**Reading text:**

· · · ·

On Tyranny Characters
The main characters in On Tyranny are Timothy Snyder, Adolf Hitler, Donald Trump, and Vladimir Putin.
- Timothy Snyder is a Historian at Yale and the author of On Tyranny. He uses his expertise in recent European history to inform readers about the threat of authoritarianism.
- Adolf Hitler was the ruler of Nazi Germany and the most vicious authoritarian in recent history.
- Donald Trump was the forty-fifth president of the United States. Snyder identifies Trump as having authoritarian tendencies and ambitions.
- Vladimir Putin is the president of Russia and an authoritarian ruler whose tactics Snyder uses as examples.
Characters
Timothy Snyder
American historian Timothy Snyder is an expert in twentieth-century Europe and the author of On Tyranny. Snyder’s areas of interest are the fascist and extremist communist movements of mid-twentieth-century Europe. He often draws connections between the growth of such movements and the rise of right-wing governments in contemporary societies. In On Tyranny, Snyder uses a prophetic and often pithy writing style which often addresses readers as “you” and exhorts them to take action against the growth of tyranny in today’s world.
Adolf Hitler
The dictator of Nazi Germany from 1933 to 1945, Adolf Hitler is known as one of history’s worst tyrants. Not only did Hitler initiate World War II by attacking Poland in 1939, he also planned and executed the Holocaust, the massacre of six million European Jews, along with millions of communists, political dissidents, and minorities, such as the Roma people. Hitler and his politics are often referenced in Snyder’s text in order to point out chilling similarities with contemporary right-wing movements and to illustrate how tyrants consolidate power. Just as many Americans believe in their exceptionalism and the infallibility of their democratic institutions, some Germans initially believed that Hitler would never actually enact his propaganda against Jews. However, Hitler’s atrocities highlight how a popularly elected leader can destroy democracy to horrifying ends.
Donald Trump
Snyder refers to Donald Trump, the 45th president of the United States, as simply “the president” and perceives him as a grave threat to American democracy. Using strategies borrowed from fascist and communist oligarchs, the president tries to damage institutions such as courts, the free press, and the Constitution. Snyder notes that one of the defining political stratagems of the president is his deliberate use of falsehoods to blur the line between lies and truth and discredit his critics. Another disturbing characteristic is the president’s propensity to incite his followers to violence. The president also promises to “make America great again,” evoking a return to a mythical past that never existed in the first place. He also frequently makes misogynistic and racist remarks that are divisive in nature. According to Snyder, Americans must not underestimate the danger the president poses to American democracy and must act urgently to resist his authoritarian tendencies.

· · · ·

**Information given:**
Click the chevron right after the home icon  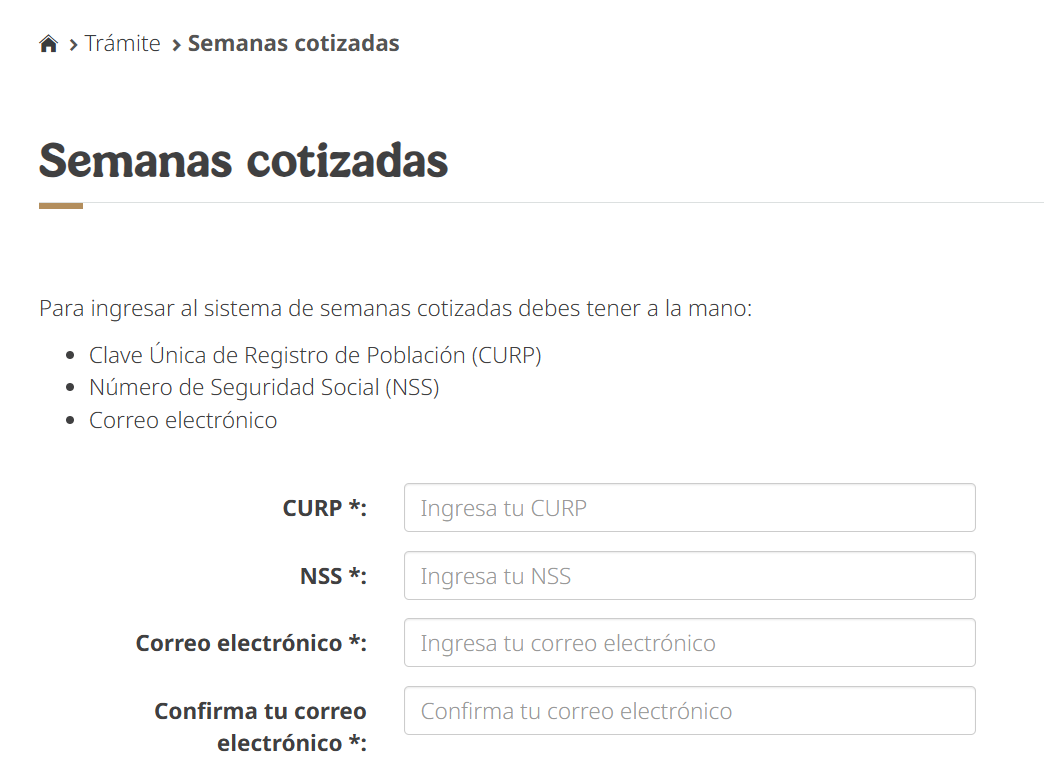[73, 45]
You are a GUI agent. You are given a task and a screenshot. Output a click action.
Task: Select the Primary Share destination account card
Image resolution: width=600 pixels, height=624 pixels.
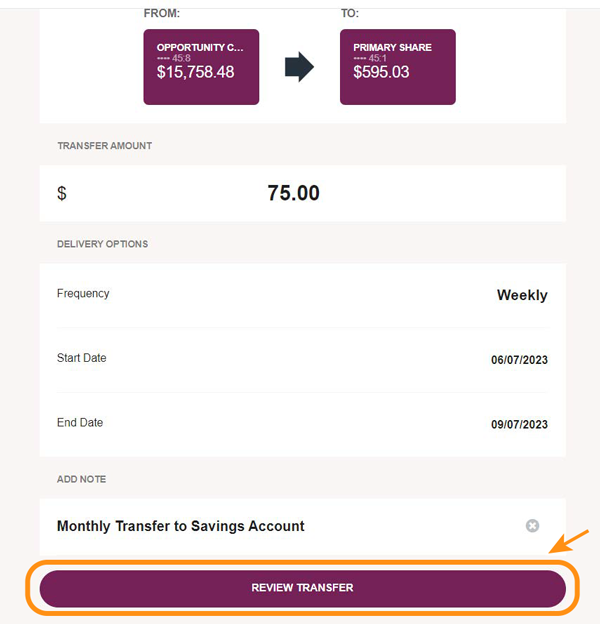pyautogui.click(x=397, y=67)
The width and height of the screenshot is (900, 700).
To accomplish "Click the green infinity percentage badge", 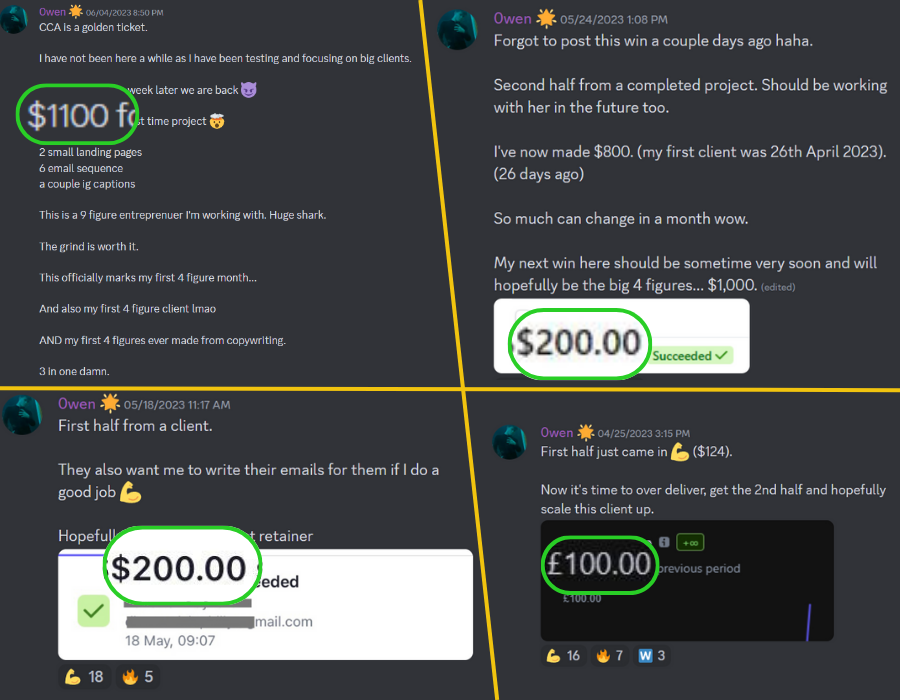I will click(x=690, y=542).
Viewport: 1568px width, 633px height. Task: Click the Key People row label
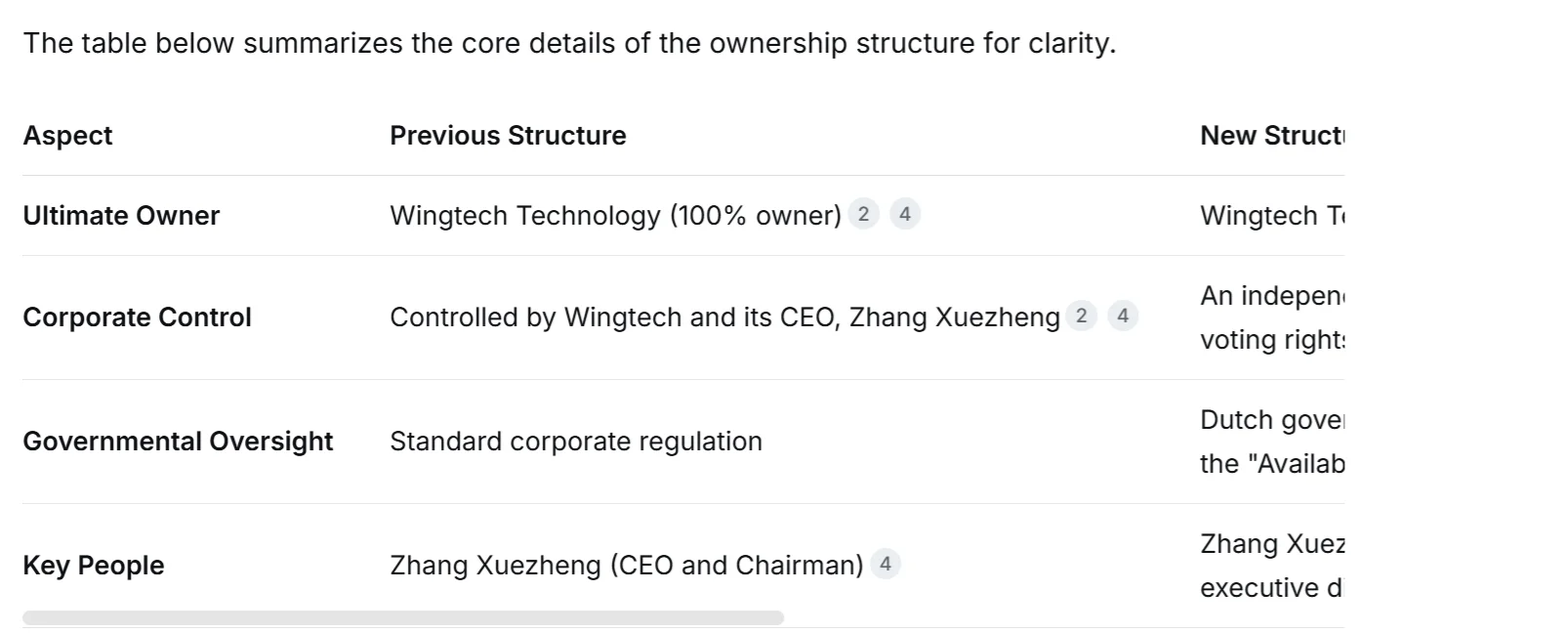(93, 566)
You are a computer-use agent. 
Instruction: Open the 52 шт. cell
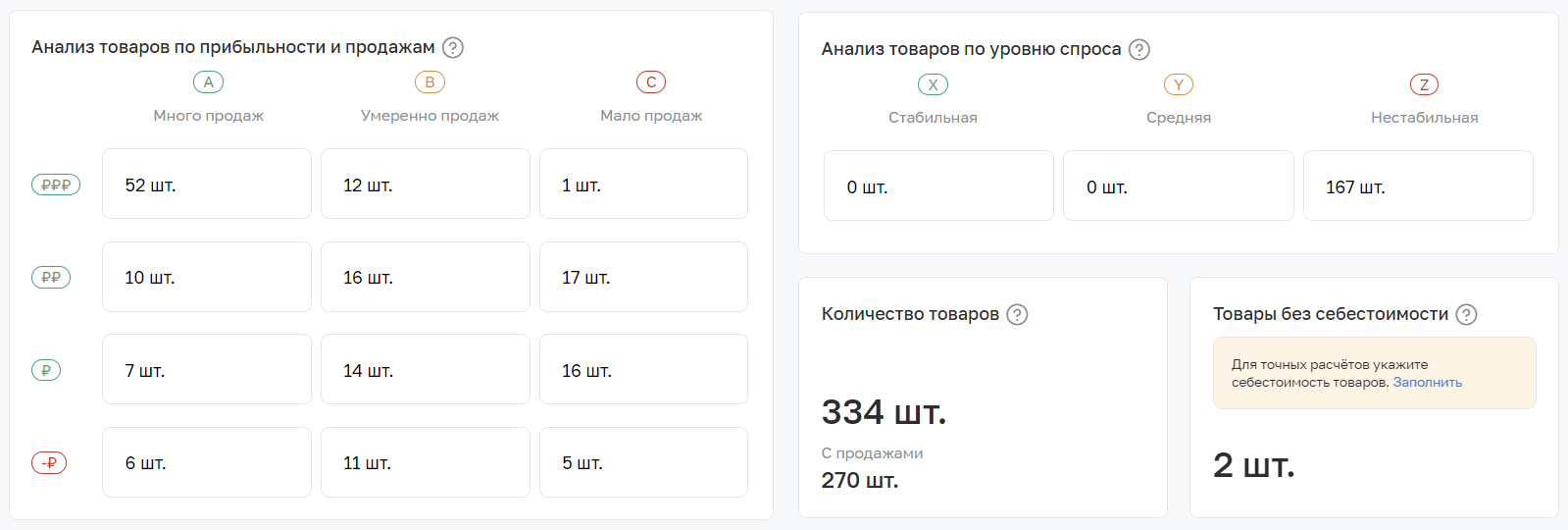click(x=207, y=184)
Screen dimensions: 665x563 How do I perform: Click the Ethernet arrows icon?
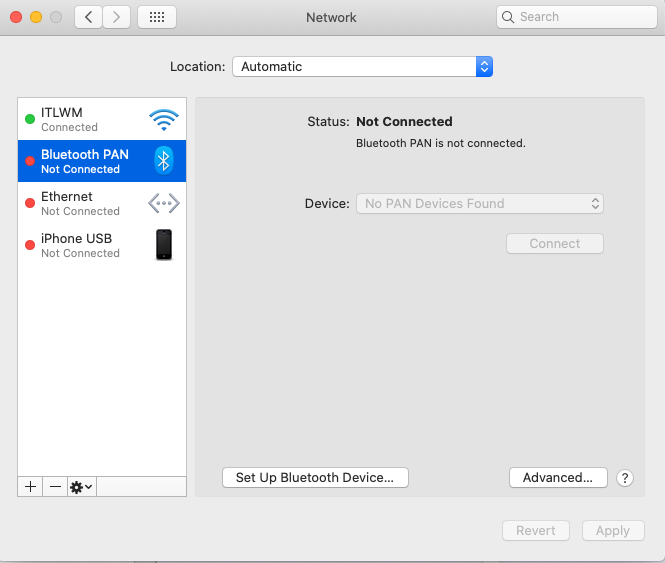point(163,203)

· · · ·

**Your instructions:**
Name every person the On Tyranny character guide lists as a main character of the book.

**Task result:**
Timothy Snyder, Adolf Hitler, Donald Trump, and Vladimir Putin.